Sentier difficile témoigne de cette traversée sylvestre. Une épreuve, on le devinera, qui aura certainement testé les limites physiques et psychologiques du couple, tout en leur offrant un contexte de conception unique. Après l’exposition du résultat de ce travail en Gaspésie ainsi qu’à Kamouraska en 2017, les images semblent avoir été placées en dormance, alors que d’autres projets réclamaient l’attention de l’artiste. Qu’est-ce qui a poussé Sara A. Tremblay à revisiter ces images en 2023, lors d’une résidence de microédition au centre SAGAMIE ? Il faudrait bien sûr le lui demander pour en avoir le cœur net, mais une courte phrase à la fin du livre nous donne un indice. On y dit, en faisant référence à l’expérience du couple de marcheurs : « Ce carnet présente humblement un récit visuel, une métaphore de leur relation amoureuse et un hommage à ces deux sentiers difficiles ». Y verrait-on une volonté de prendre fin, de rassembler les morceaux de souvenirs, de rendre hommage à ce qui fut et à formuler, avec la conscience de l’imperfection de toute transmission du passé, la déposition finale d’une aventure sans égale ?

Dans la texture granuleuse de ces photographies captées avec un appareil 35 mm, dans ces troncs d’arbres effondrés, ces petits plans d’eau et cette chute fabuleuse cachés au fond de la péninsule, dans cette anarchie végétale et cette délicate pousse de fougère en rebord de sentier, dans le geste d’une main apparaissant accidentellement dans le cadre d’une photographie ou celui, volontaire, qui nous montre le corps tordu d’un bois de grève, dans cette intrusion de lumière causée par un joint d’étanchéité déficient de l’appareil photo ou dans ces deux petites ombres qui apparaissent dans la première image du livre, nous apparaît finalement une sorte de procédé elliptique et allusif.

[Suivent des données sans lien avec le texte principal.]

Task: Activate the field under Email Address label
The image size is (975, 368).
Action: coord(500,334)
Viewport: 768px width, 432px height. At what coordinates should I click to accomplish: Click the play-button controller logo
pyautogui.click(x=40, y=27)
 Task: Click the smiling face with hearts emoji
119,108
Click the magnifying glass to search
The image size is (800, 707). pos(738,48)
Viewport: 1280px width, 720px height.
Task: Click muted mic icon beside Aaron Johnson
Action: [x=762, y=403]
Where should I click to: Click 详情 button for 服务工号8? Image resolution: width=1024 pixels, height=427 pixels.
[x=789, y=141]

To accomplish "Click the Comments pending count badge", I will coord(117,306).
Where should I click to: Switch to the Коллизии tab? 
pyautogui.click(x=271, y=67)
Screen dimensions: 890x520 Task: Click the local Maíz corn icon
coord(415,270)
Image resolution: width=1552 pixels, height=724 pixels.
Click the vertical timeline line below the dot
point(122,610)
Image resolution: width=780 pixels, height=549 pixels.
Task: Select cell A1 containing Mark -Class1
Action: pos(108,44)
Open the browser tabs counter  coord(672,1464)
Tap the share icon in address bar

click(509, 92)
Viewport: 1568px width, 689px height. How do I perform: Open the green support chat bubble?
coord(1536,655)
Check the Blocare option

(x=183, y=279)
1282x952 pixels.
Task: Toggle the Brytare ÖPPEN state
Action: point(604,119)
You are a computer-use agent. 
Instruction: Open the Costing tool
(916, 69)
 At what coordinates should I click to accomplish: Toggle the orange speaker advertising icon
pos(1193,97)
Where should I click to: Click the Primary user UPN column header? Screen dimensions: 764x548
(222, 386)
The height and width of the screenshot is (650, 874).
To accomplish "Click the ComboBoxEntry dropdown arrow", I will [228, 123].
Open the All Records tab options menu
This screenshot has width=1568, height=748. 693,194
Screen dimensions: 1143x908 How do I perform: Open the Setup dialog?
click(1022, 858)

Ces êtres et ces choses renvoient, finalement, à une expérience sensible de la nature, vécue par deux amoureux tentant d’y trouver un semblant d’absolu, enchevêtrés dans les méandres complexes de la relation et ceux, tout aussi denses, de la création.

1 Parue en parallèle de l’exposition Autopsie de notre amour in(fini), présentée à la Maison Antoine-Beaudry, dans Pointe-aux-Trembles, du 1er juillet au 10 septembre 2023.
2 Voir Poids, plumes. https://www.saraatremblay.com/Poids-plumes

 
Louis Perreault vit et travaille à Montréal. Il déploie sa pratique à l’intérieur de ses projets photographiques personnels ainsi que dans les projets d’édition auxquels il collabore grâce aux Éditions du Renard, qu’il a fondées en 2012. Il enseigne la photographie au Cégep André-Laurendeau et contribue régulièrement au magazine Ciel variable, pour lequel il recense la parution de livres photographiques.